To test your method, just run your server.ts and send a http request on /rest/calendars/1.

Note : Decorators @Get support dynamic pathParams (see /:id) and RegExp like Express API.

Contributors

License

The MIT License (MIT)

Copyright (c) 2016 Romain Lenzotti

Permission is hereby granted, free of charge, to any person obtaining a copy of this software and associated documentation files (the "Software"), to deal in the Software without restriction, including without limitation the rights to use, copy, modify, merge, publish, distribute, sublicense, and/or sell copies of the Software, and to permit persons to whom the Software is furnished to do so, subject to the following conditions:

The above copyright notice and this permission notice shall be included in all copies or substantial portions of the Software.
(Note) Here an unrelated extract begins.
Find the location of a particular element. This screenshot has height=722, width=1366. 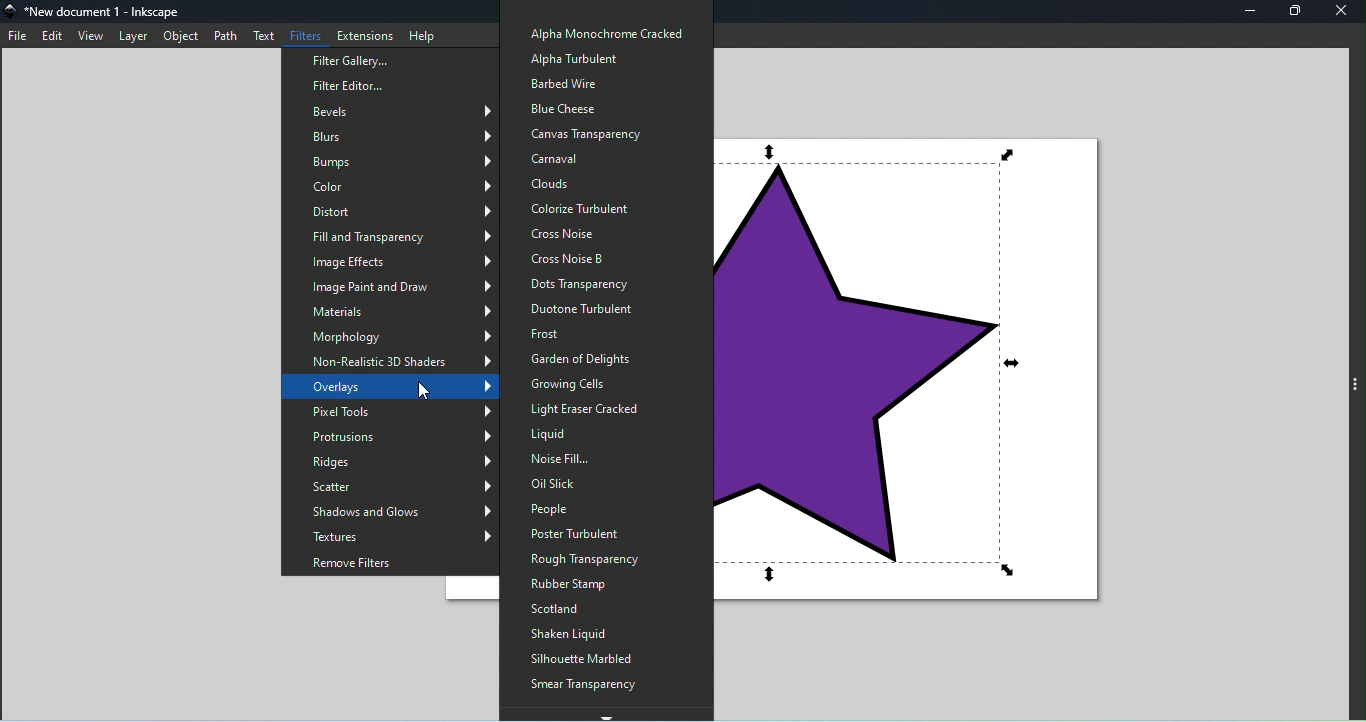

Cursor is located at coordinates (430, 390).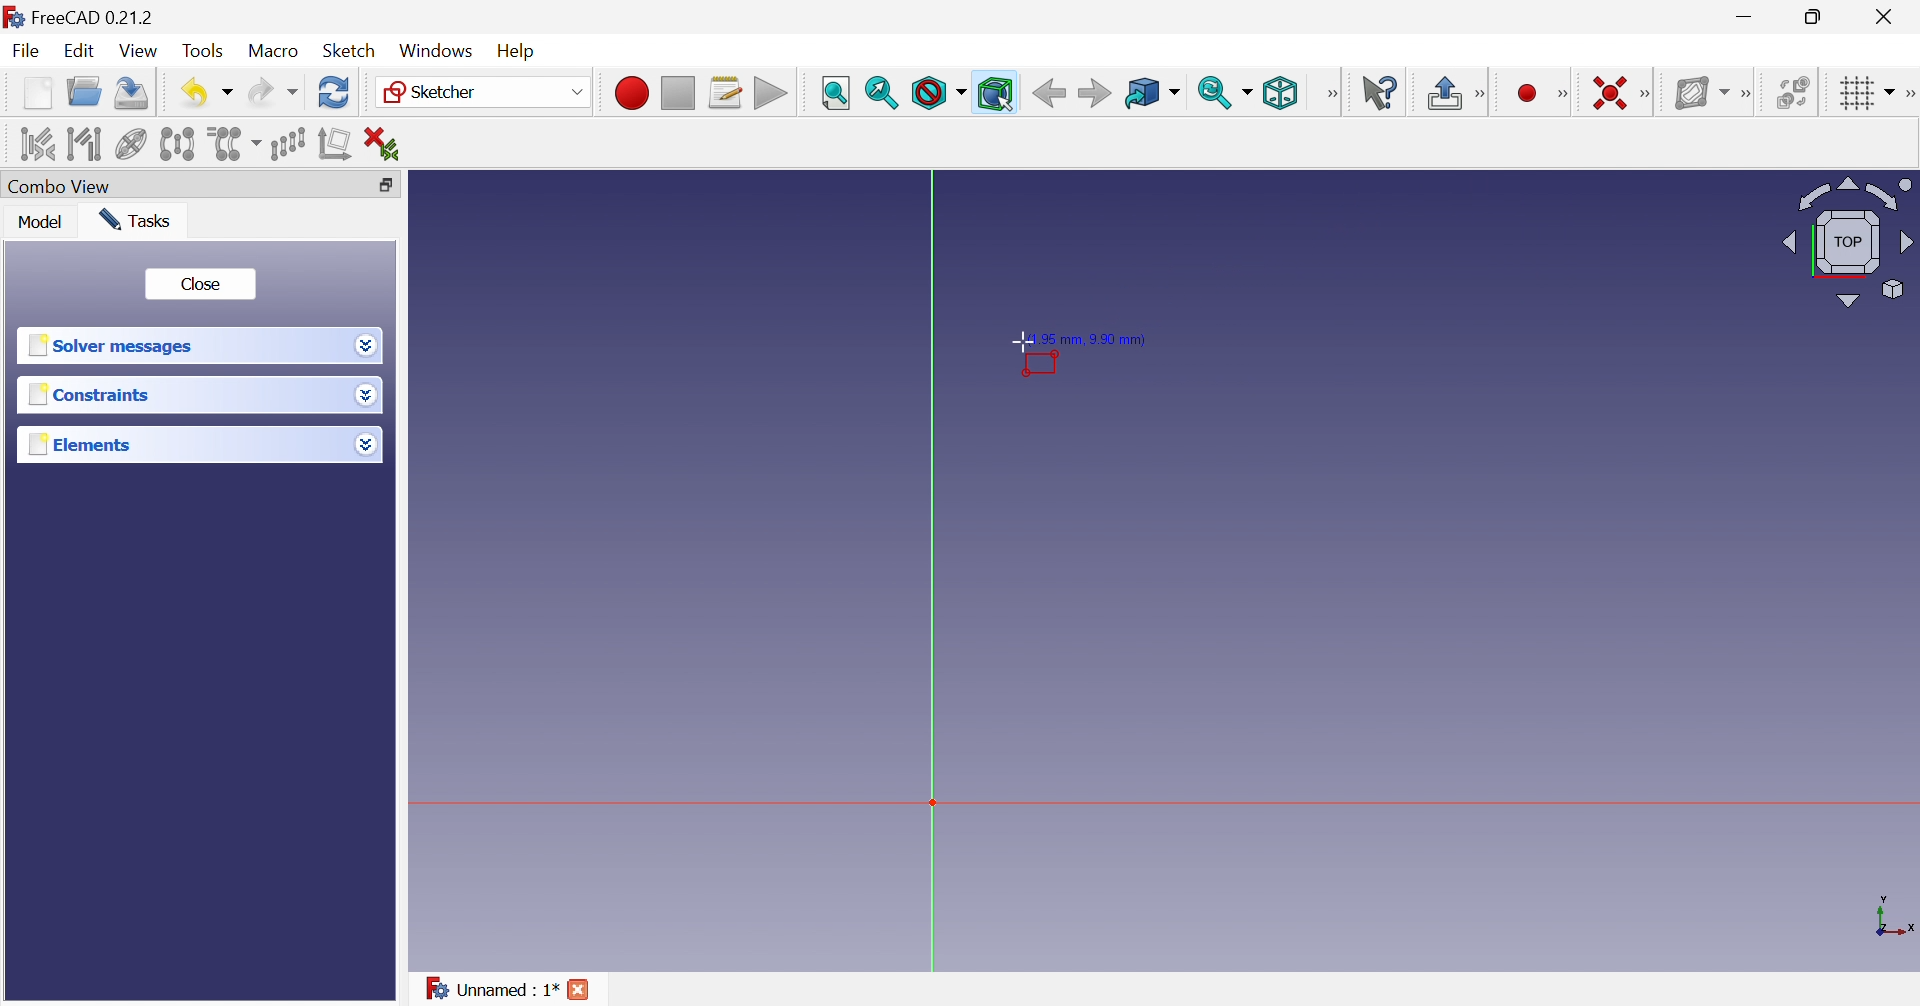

THE SOFTWARE IS PROVIDED "AS IS", WITHOUT WARRANTY OF ANY KIND, EXPRESS OR IMPLIED, INCLUDING BUT NOT LIMITED TO THE WARRANTIES OF MERCHANTABILITY, FITNESS FOR A PARTICULAR PURPOSE AND NONINFRINGEMENT. IN NO EVENT SHALL THE AUTHORS OR COPYRIGHT HOLDERS BE LIABLE FOR ANY CLAIM, DAMAGES OR OTHER LIABILITY, WHETHER IN AN ACTION OF CONTRACT, TORT OR OTHERWISE, ARISING FROM, OUT OF OR IN CONNECTION WITH THE SOFTWARE OR THE USE OR OTHER DEALINGS IN THE SOFTWARE.